• **Texte du document**:
_ _ _ _ _

Comme le vélo demande débrouillardise, effort physique et astuce, il représente un outil multifonctions appréciable. Outre le fait qu'il est un excellent moyen de transport, de découverte et de rencontre, il peut également être un outil de rééducation. Nombreux sont ceux qui montent sur un vélo après s'être découvert des problèmes d'asthme ou à la suite d'un accident vasculaire grave. Certains l'utilisent comme une thérapie. p.74
Après un voyage, le cyclo nomade est parfois emporté par la nostalgie... Alors l'envie de repartir le reprend, et il plonge ses yeux sur la carte qui domine son bureau... Le vélo attend sereinement. Du jour où il l'a remisé dans le garage ou la cage d'escalier, le voyageur sait que l'heure viendra où il repartira. Il ne s'est pas trompé. Conscient que la bicyclette façonne son être ou son couple, le cyclo nomade repart très vite sur les routes avec l'espoir d'y trouver le bonheur escompté. Ainsi en va-t-il du tao du vélo : il promet la sagesse aussi bien aux amoureux en errance qu'au randonneur solitaire. p.88 et 89
À l'heure des gadgets inutiles et clinquants, il est plaisant de penser qu'une chaîne et un simple pédalier permettent de parcourir une distance potentiellement illimitée, à la seule force des jambes.

_ _ _ _ _

• **Données fournies**:
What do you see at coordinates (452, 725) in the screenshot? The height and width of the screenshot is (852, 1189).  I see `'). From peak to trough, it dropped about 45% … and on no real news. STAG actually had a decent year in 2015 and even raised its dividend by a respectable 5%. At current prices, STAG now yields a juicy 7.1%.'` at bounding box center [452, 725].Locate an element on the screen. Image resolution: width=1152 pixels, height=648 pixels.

_ _ _ _ _

• **Consigne**:
Poursuivez le texte consacré au vélo à partir de sa dernière phrase.

• **Réponse rédigée**:
Le bonheur de la découverte cyclopédique n'est pas réservé aux globe-trotters mais bien à quiconque enfourche un beau matin un vélo lesté de quelques sacoches.
Le voyage à vélo n'est pas une succession de sites touristiques exhibés comme des trophées. La satisfaction qu'il procure est ailleurs. Un bivouac près d'une rivière, un coucher de soleil dans une vallée, un bras levé dépassant d'un camion : voilà les humbles joies dans lesquelles le cyclonomade trouve son contentement. Les haut lieux culturels en deviennent secondaires ; la route est à elle seule une attraction, nourrissant de mille détails atypiques la curiosité de celui qui y prête attention. La bicyclette permet l'exploration du monde à vitesse humaine, ni trop lente pour qu'on se lasse, ni trop rapide pour qu'on soit frustré. Elle offre le compromis idéal entre progression et découverte.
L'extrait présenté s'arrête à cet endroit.